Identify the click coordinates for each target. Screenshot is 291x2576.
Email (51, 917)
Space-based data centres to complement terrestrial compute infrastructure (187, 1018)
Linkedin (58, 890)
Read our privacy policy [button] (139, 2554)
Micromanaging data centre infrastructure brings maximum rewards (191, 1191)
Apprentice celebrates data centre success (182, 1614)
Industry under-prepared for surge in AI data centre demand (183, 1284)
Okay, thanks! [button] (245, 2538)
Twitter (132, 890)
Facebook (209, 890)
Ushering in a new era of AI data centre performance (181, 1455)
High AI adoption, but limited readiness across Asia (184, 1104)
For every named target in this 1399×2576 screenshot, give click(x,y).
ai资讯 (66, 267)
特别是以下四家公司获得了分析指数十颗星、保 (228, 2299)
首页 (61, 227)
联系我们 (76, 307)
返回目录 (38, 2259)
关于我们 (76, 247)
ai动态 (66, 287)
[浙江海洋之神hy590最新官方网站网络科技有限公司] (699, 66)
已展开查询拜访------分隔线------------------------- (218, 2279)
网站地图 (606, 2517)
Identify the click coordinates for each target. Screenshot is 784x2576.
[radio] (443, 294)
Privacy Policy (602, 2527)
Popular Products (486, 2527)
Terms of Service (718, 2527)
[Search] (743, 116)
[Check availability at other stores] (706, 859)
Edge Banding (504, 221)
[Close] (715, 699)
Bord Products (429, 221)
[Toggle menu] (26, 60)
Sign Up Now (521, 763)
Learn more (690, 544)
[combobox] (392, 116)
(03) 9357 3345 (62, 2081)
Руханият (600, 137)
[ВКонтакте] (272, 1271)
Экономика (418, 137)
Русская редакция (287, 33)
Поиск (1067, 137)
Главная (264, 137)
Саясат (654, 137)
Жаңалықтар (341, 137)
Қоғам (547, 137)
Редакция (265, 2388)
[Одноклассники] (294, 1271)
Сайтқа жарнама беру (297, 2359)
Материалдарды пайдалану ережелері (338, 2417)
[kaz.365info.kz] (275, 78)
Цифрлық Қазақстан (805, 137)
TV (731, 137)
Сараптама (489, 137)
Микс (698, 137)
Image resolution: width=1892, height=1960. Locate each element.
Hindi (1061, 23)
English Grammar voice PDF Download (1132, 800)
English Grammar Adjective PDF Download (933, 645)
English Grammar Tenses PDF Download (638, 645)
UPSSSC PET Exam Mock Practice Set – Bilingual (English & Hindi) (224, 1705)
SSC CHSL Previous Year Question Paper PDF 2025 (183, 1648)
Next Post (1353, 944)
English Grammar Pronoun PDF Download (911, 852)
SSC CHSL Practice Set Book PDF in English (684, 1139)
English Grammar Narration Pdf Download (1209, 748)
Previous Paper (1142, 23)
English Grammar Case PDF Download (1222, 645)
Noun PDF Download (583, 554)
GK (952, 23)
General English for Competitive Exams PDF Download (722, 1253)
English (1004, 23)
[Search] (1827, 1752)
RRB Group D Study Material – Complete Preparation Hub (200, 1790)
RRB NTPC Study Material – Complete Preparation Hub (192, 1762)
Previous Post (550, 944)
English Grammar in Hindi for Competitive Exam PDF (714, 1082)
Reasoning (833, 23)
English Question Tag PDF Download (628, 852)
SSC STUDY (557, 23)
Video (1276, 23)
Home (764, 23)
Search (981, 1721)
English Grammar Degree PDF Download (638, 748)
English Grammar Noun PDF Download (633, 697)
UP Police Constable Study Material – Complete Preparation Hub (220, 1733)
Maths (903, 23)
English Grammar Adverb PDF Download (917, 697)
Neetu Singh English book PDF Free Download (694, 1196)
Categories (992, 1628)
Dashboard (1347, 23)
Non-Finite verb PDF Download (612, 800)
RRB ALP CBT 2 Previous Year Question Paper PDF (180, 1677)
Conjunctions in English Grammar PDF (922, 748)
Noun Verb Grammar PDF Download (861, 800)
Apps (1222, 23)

**Task statement**
Set the data down again in full, exactly as given.

**Answer section**
Identify the click coordinates for each target. Screenshot is 291x2576.
Email (51, 917)
Space-based data centres to complement terrestrial compute infrastructure (187, 1018)
Linkedin (58, 890)
Read our privacy policy [button] (139, 2554)
Micromanaging data centre infrastructure brings maximum rewards (191, 1191)
Apprentice celebrates data centre success (182, 1614)
Industry under-prepared for surge in AI data centre demand (183, 1284)
Okay, thanks! [button] (245, 2538)
Twitter (132, 890)
Facebook (209, 890)
Ushering in a new era of AI data centre performance (181, 1455)
High AI adoption, but limited readiness across Asia (184, 1104)
For every named target in this 1399×2576 screenshot, give click(x,y).
ai资讯 (66, 267)
特别是以下四家公司获得了分析指数十颗星、保 (228, 2299)
首页 (61, 227)
联系我们 (76, 307)
返回目录 (38, 2259)
关于我们 (76, 247)
ai动态 (66, 287)
[浙江海洋之神hy590最新官方网站网络科技有限公司] (699, 66)
已展开查询拜访------分隔线------------------------- (218, 2279)
网站地图 (606, 2517)
Identify the click coordinates for each target. Screenshot is 784x2576.
[radio] (443, 294)
Privacy Policy (602, 2527)
Popular Products (486, 2527)
Terms of Service (718, 2527)
[Search] (743, 116)
[Check availability at other stores] (706, 859)
Edge Banding (504, 221)
[Close] (715, 699)
Bord Products (429, 221)
[Toggle menu] (26, 60)
Sign Up Now (521, 763)
Learn more (690, 544)
[combobox] (392, 116)
(03) 9357 3345 (62, 2081)
Руханият (600, 137)
[ВКонтакте] (272, 1271)
Экономика (418, 137)
Русская редакция (287, 33)
Поиск (1067, 137)
Главная (264, 137)
Саясат (654, 137)
Жаңалықтар (341, 137)
Қоғам (547, 137)
Редакция (265, 2388)
[Одноклассники] (294, 1271)
Сайтқа жарнама беру (297, 2359)
Материалдарды пайдалану ережелері (338, 2417)
[kaz.365info.kz] (275, 78)
Цифрлық Қазақстан (805, 137)
TV (731, 137)
Сараптама (489, 137)
Микс (698, 137)
Image resolution: width=1892, height=1960. Locate each element.
Hindi (1061, 23)
English Grammar voice PDF Download (1132, 800)
English Grammar Adjective PDF Download (933, 645)
English Grammar Tenses PDF Download (638, 645)
UPSSSC PET Exam Mock Practice Set – Bilingual (English & Hindi) (224, 1705)
SSC CHSL Previous Year Question Paper PDF 2025 (183, 1648)
Next Post (1353, 944)
English Grammar Pronoun PDF Download (911, 852)
SSC CHSL Practice Set Book PDF in English (684, 1139)
English Grammar Narration Pdf Download (1209, 748)
Previous Paper (1142, 23)
English Grammar Case PDF Download (1222, 645)
Noun PDF Download (583, 554)
GK (952, 23)
General English for Competitive Exams PDF Download (722, 1253)
English (1004, 23)
[Search] (1827, 1752)
RRB Group D Study Material – Complete Preparation Hub (200, 1790)
RRB NTPC Study Material – Complete Preparation Hub (192, 1762)
Previous Post (550, 944)
English Grammar in Hindi for Competitive Exam PDF (714, 1082)
Reasoning (833, 23)
English Question Tag PDF Download (628, 852)
SSC STUDY (557, 23)
Video (1276, 23)
Home (764, 23)
Search (981, 1721)
English Grammar Degree PDF Download (638, 748)
English Grammar Noun PDF Download (633, 697)
UP Police Constable Study Material – Complete Preparation Hub (220, 1733)
Maths (903, 23)
English Grammar Adverb PDF Download (917, 697)
Neetu Singh English book PDF Free Download (694, 1196)
Categories (992, 1628)
Dashboard (1347, 23)
Non-Finite verb PDF Download (612, 800)
RRB ALP CBT 2 Previous Year Question Paper PDF (180, 1677)
Conjunctions in English Grammar PDF (922, 748)
Noun Verb Grammar PDF Download (861, 800)
Apps (1222, 23)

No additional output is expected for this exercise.